— Problem to solve —
Copy each line from the entries that the word "Branca" appears in.

(Data provided)

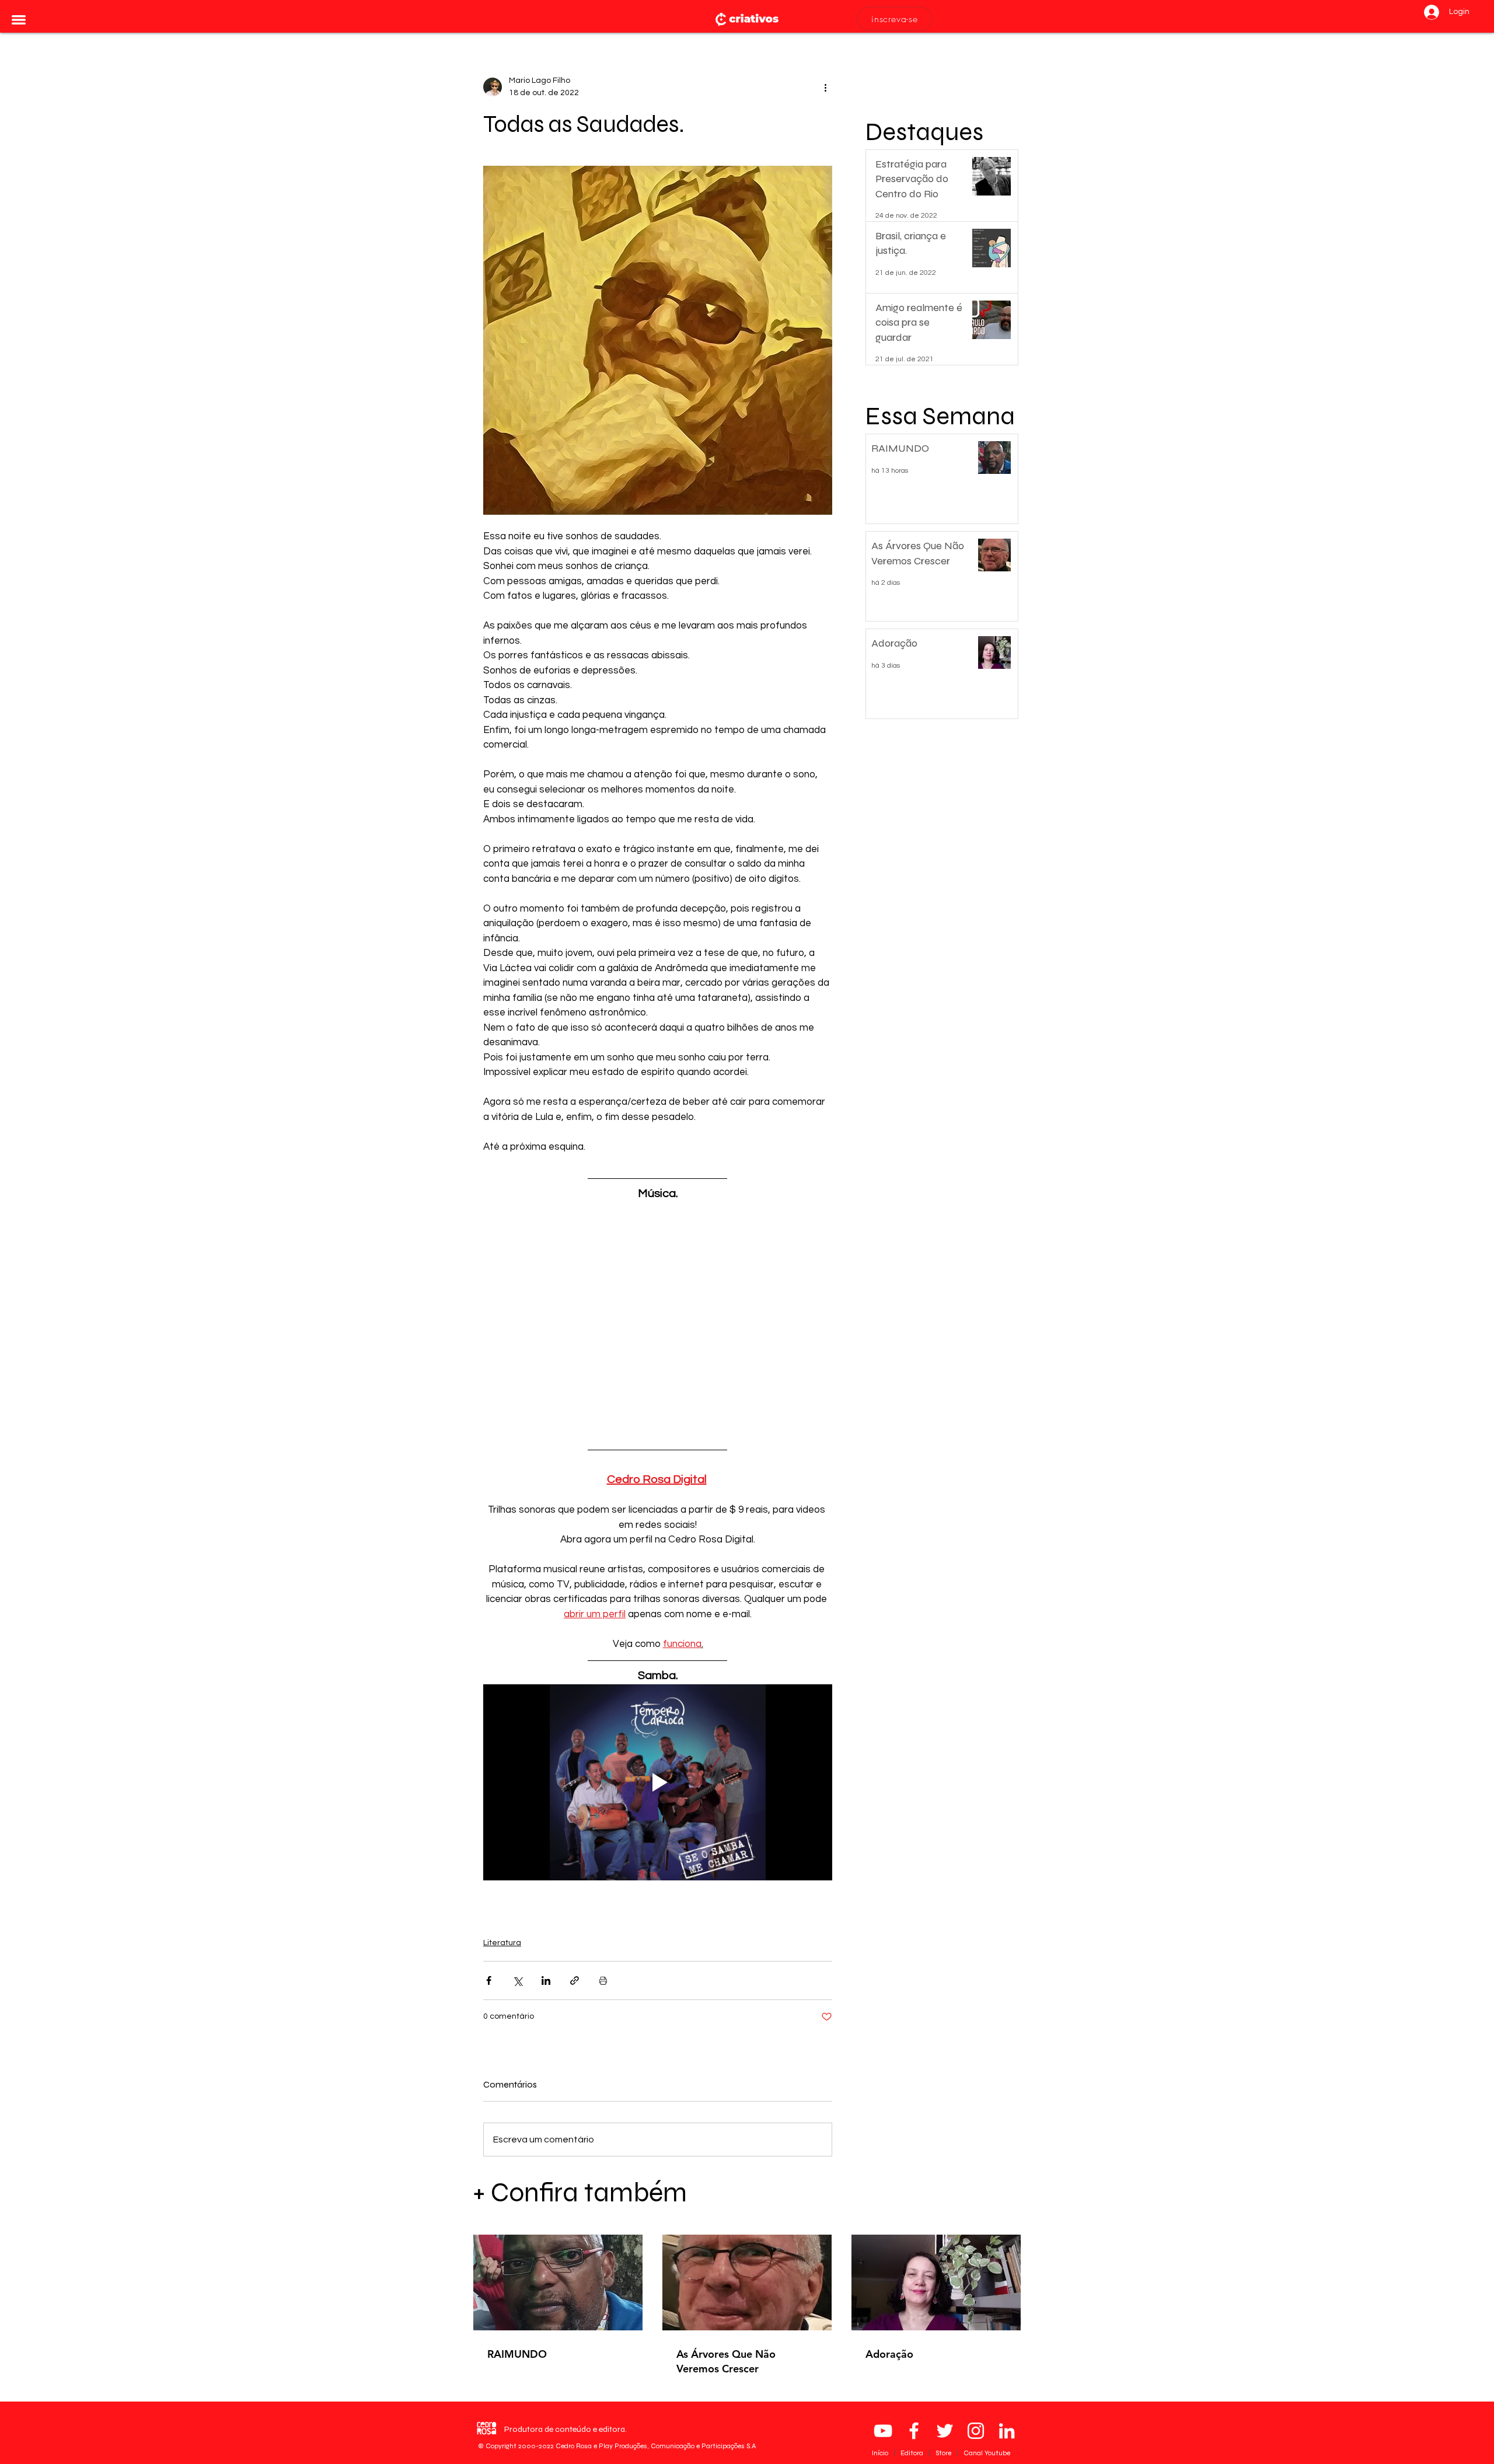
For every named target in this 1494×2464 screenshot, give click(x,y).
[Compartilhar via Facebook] (488, 1980)
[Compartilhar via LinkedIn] (545, 1980)
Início (881, 2453)
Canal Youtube (987, 2453)
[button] (19, 20)
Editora (912, 2453)
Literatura (502, 1943)
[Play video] (657, 1782)
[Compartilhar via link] (574, 1980)
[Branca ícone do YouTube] (883, 2431)
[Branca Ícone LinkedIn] (1007, 2431)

(End Data provided)

— Reply —
[Branca ícone do YouTube] (883, 2431)
[Branca Ícone LinkedIn] (1007, 2431)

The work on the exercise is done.